_WORK ITEM_.
In the records that follow, the lines from the one containing "Image resolution: width=2290" to the one containing "The image size is (1773, 1330).", inclusive, are to be given again exactly.

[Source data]
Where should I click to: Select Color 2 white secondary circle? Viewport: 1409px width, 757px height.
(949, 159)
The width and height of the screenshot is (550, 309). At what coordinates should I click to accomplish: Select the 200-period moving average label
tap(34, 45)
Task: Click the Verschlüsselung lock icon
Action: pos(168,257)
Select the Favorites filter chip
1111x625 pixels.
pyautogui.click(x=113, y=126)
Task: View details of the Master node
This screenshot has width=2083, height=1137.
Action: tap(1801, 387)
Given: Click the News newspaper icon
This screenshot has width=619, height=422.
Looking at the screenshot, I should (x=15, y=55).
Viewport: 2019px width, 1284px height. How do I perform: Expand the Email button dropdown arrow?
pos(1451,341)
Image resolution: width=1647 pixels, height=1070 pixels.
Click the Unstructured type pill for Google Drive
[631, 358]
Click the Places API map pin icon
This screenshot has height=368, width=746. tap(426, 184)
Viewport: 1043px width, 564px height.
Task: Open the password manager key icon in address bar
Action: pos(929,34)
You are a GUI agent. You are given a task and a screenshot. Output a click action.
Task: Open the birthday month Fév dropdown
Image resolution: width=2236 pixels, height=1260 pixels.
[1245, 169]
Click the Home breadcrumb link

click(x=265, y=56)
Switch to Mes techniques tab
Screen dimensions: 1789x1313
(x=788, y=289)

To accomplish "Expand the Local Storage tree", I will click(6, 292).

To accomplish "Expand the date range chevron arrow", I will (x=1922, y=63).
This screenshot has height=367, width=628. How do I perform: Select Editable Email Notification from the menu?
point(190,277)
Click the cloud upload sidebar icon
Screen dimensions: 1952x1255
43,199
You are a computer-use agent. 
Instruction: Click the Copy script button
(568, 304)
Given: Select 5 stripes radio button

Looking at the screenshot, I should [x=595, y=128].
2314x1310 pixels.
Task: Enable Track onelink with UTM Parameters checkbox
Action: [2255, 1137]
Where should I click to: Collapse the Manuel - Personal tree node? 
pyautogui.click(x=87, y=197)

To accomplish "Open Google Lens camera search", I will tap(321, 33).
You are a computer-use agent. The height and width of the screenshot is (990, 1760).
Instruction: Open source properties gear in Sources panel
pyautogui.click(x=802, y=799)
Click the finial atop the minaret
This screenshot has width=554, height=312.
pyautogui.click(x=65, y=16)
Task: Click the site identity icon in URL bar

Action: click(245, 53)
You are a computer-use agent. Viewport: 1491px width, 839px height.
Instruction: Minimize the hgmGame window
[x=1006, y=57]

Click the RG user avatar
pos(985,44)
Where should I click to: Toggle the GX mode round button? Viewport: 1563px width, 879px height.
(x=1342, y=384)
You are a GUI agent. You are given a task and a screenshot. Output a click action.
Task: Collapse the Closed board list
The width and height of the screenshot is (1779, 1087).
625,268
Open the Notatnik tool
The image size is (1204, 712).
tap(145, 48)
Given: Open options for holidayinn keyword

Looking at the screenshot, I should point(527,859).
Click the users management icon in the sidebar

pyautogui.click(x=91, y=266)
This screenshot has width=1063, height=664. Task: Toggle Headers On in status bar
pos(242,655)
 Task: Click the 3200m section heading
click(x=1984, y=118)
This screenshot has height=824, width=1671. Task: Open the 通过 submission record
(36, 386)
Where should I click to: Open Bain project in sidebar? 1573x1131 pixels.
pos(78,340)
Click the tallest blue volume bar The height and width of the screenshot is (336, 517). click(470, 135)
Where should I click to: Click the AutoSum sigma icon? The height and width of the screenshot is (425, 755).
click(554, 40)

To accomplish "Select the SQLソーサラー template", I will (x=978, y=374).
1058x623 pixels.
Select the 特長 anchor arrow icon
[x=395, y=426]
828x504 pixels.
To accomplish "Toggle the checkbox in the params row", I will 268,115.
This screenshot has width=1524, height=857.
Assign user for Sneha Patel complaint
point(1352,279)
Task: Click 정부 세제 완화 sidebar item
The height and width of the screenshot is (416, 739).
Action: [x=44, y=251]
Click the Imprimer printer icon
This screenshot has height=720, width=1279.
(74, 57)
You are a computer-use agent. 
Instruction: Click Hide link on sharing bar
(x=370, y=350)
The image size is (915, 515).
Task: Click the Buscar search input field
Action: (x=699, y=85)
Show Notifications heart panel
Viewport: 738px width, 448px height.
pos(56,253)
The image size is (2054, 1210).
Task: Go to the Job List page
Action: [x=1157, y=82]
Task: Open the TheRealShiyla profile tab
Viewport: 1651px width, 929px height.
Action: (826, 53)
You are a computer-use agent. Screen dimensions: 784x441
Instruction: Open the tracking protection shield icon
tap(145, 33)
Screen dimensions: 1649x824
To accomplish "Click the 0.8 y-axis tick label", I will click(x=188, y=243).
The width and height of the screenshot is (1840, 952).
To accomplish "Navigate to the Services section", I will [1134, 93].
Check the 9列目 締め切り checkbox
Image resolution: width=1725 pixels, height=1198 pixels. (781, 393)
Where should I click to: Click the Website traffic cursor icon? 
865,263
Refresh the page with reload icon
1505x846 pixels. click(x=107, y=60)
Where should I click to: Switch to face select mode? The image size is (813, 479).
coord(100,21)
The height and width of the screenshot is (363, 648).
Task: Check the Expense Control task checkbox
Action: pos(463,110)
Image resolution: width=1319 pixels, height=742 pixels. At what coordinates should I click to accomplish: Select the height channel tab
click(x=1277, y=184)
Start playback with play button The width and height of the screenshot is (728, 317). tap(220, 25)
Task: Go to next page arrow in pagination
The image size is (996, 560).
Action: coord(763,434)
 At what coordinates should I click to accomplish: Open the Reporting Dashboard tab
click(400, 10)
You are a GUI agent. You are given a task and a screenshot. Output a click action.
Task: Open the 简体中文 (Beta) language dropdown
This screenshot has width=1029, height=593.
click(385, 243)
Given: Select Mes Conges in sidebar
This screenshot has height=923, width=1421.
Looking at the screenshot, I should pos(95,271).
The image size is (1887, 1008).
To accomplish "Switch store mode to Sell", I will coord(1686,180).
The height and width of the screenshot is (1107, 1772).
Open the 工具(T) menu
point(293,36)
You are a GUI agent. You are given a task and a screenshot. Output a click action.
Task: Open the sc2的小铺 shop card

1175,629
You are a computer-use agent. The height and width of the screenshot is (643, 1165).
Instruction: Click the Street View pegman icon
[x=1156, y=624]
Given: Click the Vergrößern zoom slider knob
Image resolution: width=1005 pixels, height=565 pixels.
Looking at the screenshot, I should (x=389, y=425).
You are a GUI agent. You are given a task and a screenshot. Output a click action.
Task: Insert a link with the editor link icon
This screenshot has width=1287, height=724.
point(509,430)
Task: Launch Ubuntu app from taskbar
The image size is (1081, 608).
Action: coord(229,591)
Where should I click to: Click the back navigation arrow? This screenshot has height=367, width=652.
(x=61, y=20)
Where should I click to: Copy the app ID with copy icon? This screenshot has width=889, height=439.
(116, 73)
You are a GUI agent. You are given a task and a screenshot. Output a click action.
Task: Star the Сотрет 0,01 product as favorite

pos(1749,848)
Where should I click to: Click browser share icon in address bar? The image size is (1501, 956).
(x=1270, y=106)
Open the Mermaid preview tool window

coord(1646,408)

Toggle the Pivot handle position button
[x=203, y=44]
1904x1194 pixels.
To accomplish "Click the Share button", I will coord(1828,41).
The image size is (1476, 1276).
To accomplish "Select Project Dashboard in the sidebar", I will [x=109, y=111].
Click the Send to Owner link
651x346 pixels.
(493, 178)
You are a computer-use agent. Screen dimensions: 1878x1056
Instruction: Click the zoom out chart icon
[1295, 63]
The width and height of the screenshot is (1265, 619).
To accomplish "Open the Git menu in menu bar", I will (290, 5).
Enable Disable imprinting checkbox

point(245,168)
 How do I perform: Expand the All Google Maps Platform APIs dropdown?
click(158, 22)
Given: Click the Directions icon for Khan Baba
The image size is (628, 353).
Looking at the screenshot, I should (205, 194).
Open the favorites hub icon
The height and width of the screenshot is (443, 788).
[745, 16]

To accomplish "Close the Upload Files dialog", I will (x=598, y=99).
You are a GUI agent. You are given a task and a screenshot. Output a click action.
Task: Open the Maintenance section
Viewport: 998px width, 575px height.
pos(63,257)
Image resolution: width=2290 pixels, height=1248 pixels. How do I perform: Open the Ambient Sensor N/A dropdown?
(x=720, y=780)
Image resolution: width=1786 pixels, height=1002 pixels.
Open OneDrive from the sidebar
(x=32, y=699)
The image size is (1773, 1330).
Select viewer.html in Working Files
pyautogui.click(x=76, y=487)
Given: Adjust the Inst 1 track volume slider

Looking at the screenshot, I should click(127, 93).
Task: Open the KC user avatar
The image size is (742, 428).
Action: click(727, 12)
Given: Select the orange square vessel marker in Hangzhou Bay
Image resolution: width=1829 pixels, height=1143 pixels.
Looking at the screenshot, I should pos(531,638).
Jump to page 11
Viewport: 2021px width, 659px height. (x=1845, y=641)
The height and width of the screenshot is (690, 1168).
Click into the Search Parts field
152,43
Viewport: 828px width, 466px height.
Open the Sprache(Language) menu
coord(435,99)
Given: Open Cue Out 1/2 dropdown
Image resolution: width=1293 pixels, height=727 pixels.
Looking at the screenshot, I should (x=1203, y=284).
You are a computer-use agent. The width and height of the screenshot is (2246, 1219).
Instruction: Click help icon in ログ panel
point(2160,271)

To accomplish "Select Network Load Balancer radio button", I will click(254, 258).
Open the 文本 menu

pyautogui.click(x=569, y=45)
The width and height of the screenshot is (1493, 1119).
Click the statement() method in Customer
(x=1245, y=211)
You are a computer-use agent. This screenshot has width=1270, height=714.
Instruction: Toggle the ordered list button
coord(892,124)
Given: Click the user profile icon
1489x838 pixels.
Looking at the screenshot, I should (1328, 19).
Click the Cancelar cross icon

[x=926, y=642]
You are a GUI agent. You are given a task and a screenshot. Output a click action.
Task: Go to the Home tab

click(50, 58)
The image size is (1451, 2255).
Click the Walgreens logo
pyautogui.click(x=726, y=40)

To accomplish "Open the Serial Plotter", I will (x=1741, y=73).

_RESPONSE TO THE TASK_.
Image resolution: width=2290 pixels, height=1248 pixels. How do I perform: Open the Ambient Sensor N/A dropdown?
(x=720, y=780)
Image resolution: width=1786 pixels, height=1002 pixels.
Open OneDrive from the sidebar
(x=32, y=699)
The image size is (1773, 1330).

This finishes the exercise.